**操作说明 A:**
从下面的文档正文里找出以含有“如果两个DataFrame的”的那句话开头、以“参数同样接受一个列表,表示右侧DataFrame中用于合并的列名。”结尾的那一段，一字不改地输出。

**文档正文:**

如果两个DataFrame的列名不一致,但你希望根据列名不一致的列进行合并,可以通过明确指定left_on
和right_on
参数来实现这一点。left_on
参数接受一个列表,表示左侧DataFrame中用于合并的列名,而right_on
参数同样接受一个列表,表示右侧DataFrame中用于合并的列名。
import pandas as pd
df1 = pd.DataFrame({
'name': ['Alice', 'Bob', 'Charlie'],
'age': [20, 22, 21],
'hobby': ['swim', 'shopping', 'sleep']
})
df2 = pd.DataFrame({
'last_name': ['Alice', 'Bob', 'Charlie'], # 假设X列的值与A列相匹配
'how_old': [20, 34, 21],
'food': ['beef', 'cake', 'milk']
})
# 根据列名不一致的列进行合并
merged_df = pd.merge(df1, df2, left_on=['name', 'age'], right_on=['last_name', 'how_old'])
print(merged_df)
name age hobby last_name how_old food
0 Alice 20 swim Alice 20 beef
1 Charlie 21 sleep Charlie 21 milk
ps:如果使用外连接(outer)merge的话
merged_df = pd.merge(df1, df2, how='outer',left_on=['name', 'age'], right_on=['last_name', 'how_old'])
输出:
name age hobby last_name how_old food
0 Alice 20.0 swim Alice 20.0 beef
1 Bob 22.0 shopping NaN NaN NaN
2 NaN NaN NaN Bob 34.0 cake
3 Charlie 21.0 sleep Charlie 21.0 milk
如果用--而不是NaN
来填充缺失的列:
merged_df.fillna('--', inplace=True)

**操作说明 B:**
把下面记录中从第一行起、到包含“Action: click(154, 53)”的那一行为止的各行（两头都算）写成 JSON 字符串列表，一行对应一个字符串，空行不要。只处理这几行。

**记录列表:**

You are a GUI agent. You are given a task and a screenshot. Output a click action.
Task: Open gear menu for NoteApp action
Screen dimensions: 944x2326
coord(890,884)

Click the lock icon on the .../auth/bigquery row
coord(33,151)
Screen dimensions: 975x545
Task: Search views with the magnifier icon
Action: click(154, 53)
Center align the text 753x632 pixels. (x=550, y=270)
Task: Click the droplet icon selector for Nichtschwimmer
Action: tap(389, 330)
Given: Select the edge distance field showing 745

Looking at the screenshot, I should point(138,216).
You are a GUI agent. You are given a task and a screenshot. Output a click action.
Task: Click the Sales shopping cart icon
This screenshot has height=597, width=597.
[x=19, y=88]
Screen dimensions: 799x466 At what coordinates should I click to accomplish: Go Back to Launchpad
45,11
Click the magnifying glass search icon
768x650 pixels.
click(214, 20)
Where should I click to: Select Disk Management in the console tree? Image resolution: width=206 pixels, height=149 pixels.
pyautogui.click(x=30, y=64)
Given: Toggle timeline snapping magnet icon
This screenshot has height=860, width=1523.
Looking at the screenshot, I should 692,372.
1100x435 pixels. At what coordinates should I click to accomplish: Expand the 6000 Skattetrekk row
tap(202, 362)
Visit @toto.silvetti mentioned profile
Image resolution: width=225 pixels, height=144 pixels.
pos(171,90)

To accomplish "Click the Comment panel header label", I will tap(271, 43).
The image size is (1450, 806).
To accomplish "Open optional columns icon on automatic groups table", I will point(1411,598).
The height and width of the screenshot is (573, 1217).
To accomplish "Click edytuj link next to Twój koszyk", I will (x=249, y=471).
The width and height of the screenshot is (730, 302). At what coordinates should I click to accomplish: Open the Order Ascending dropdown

**任务答案 A:**
如果两个DataFrame的列名不一致,但你希望根据列名不一致的列进行合并,可以通过明确指定left_on
和right_on
参数来实现这一点。left_on
参数接受一个列表,表示左侧DataFrame中用于合并的列名,而right_on
参数同样接受一个列表,表示右侧DataFrame中用于合并的列名。

**任务答案 B:**
[
  "You are a GUI agent. You are given a task and a screenshot. Output a click action.",
  "Task: Open gear menu for NoteApp action",
  "Screen dimensions: 944x2326",
  "coord(890,884)",
  "Click the lock icon on the .../auth/bigquery row",
  "coord(33,151)",
  "Screen dimensions: 975x545",
  "Task: Search views with the magnifier icon",
  "Action: click(154, 53)"
]